Last modified: 2010-05-15 15:37:24 UTC
usernames should be restricted to a whitelist of characters which includes only valid alphanumeric characters in each language, and punctuation. otherwise, creating usernames (and page titles) with invalid characters will make it hard to block vandals.
*Invalid* characters (those that are illegal in XML or don't reliably cut and paste) need to be outright blocked in titles. Characters that simply some people are unable to type should not be a real problem as either there should be a direct 'block' link, or cut-and-paste will always be available. I'm not really inclined to proclaim what characters are appropriate for each language, as this will make interoperability, writing on foreign topics, shared data, shared user accounts, global user accounts etc very hard and will require a lot of manual mucking about as people whine for whitelists to be updated.
Agreed.

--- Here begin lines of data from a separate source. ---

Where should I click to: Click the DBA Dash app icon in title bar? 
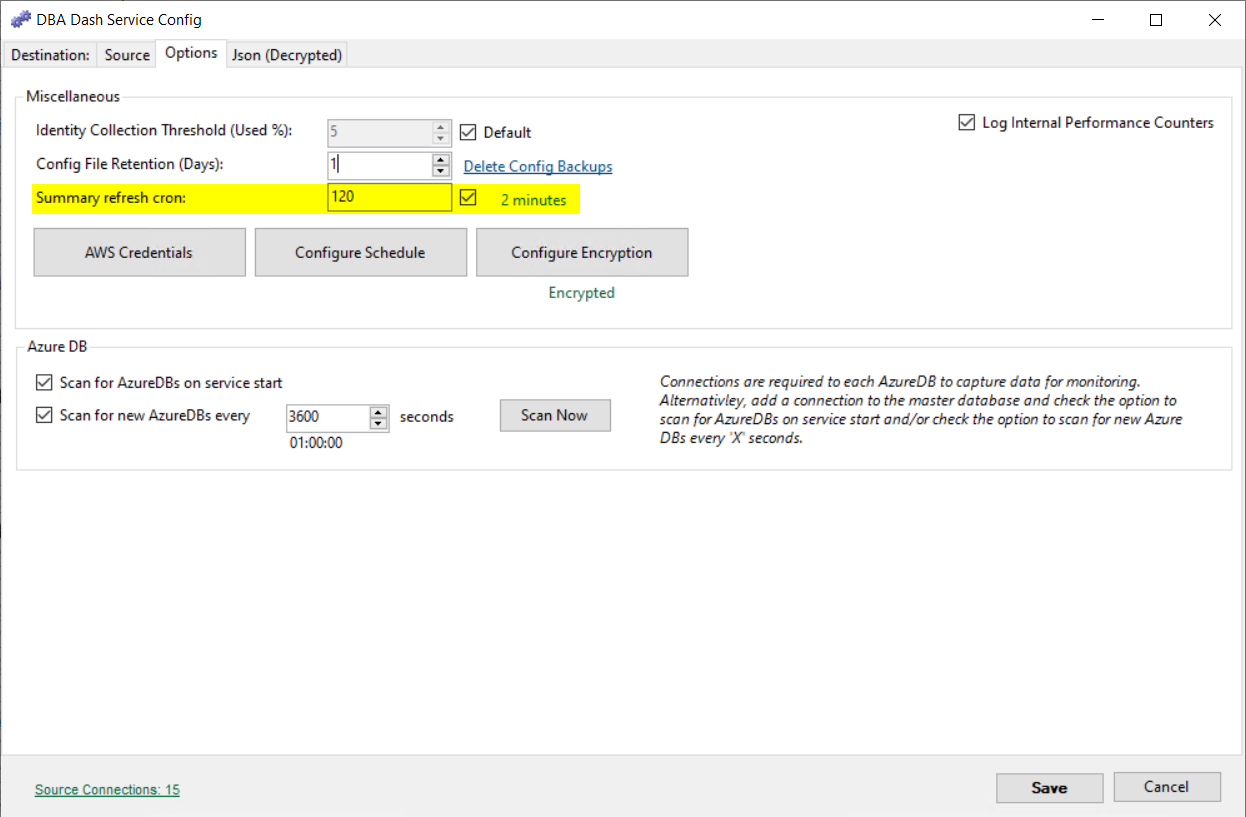pyautogui.click(x=20, y=18)
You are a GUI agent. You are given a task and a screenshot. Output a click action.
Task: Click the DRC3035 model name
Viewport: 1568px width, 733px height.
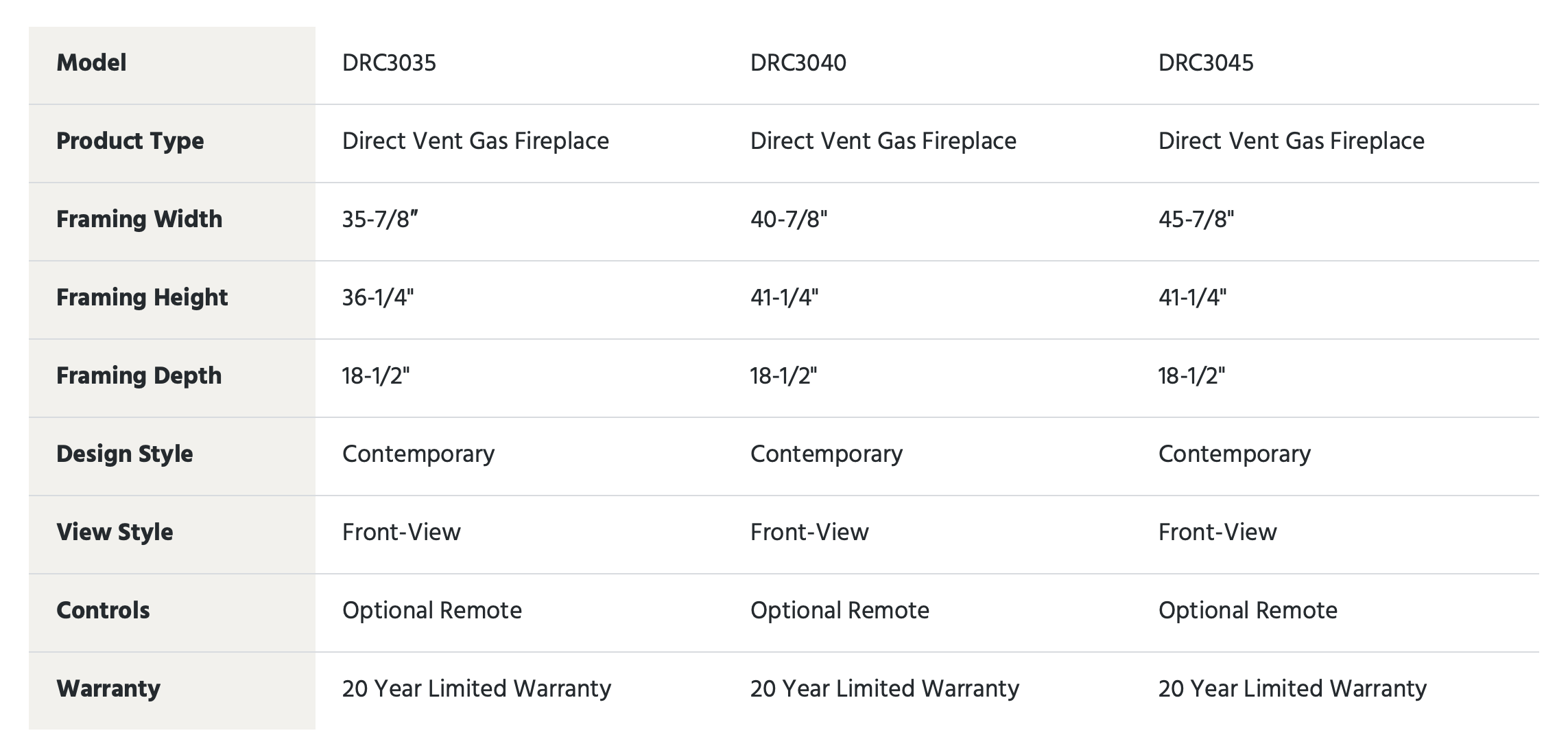click(389, 63)
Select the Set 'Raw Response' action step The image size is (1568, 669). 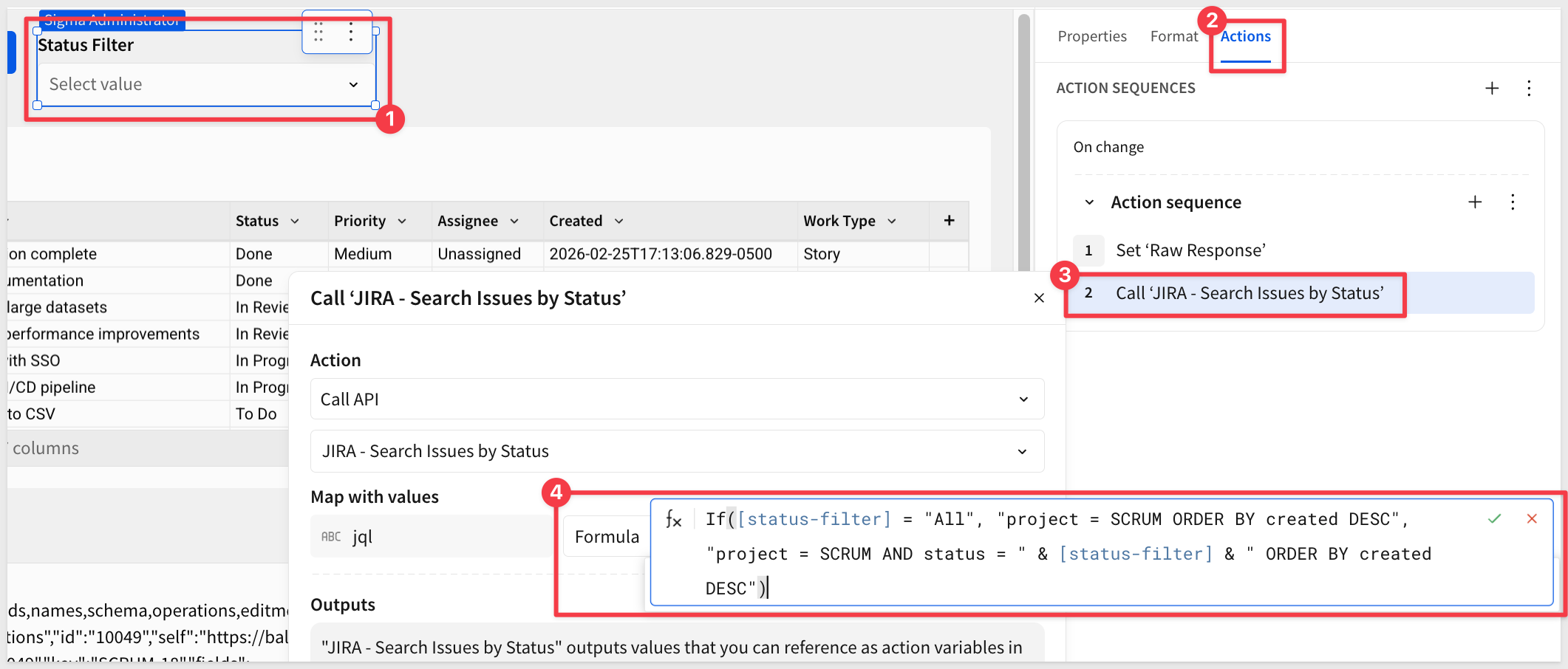1190,251
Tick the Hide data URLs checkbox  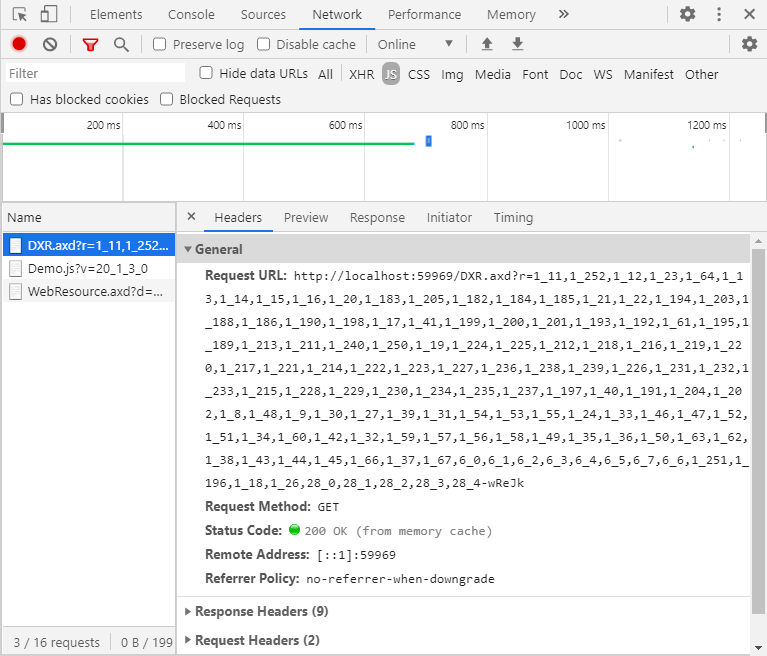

There are to my knowledge no legit users on the English wiki that use non-ASCII characters in their name, but it's a favorite trick of vandals and impersonators.
*** Bug 2290 has been marked as a duplicate of this bug. ***
(In reply to comment #0) > usernames should be restricted to a whitelist of characters which includes only > valid alphanumeric characters in each language, and punctuation. This requirement and single user login will conflict with the wish to use *natives* (non latin) alphabets in user names.
(In reply to comment #4) > (In reply to comment #0) > > usernames should be restricted to a whitelist of characters which includes only > > valid alphanumeric characters in each language, and punctuation. > This requirement and single user login will conflict with the wish to use > *natives* (non latin) alphabets in user names. why?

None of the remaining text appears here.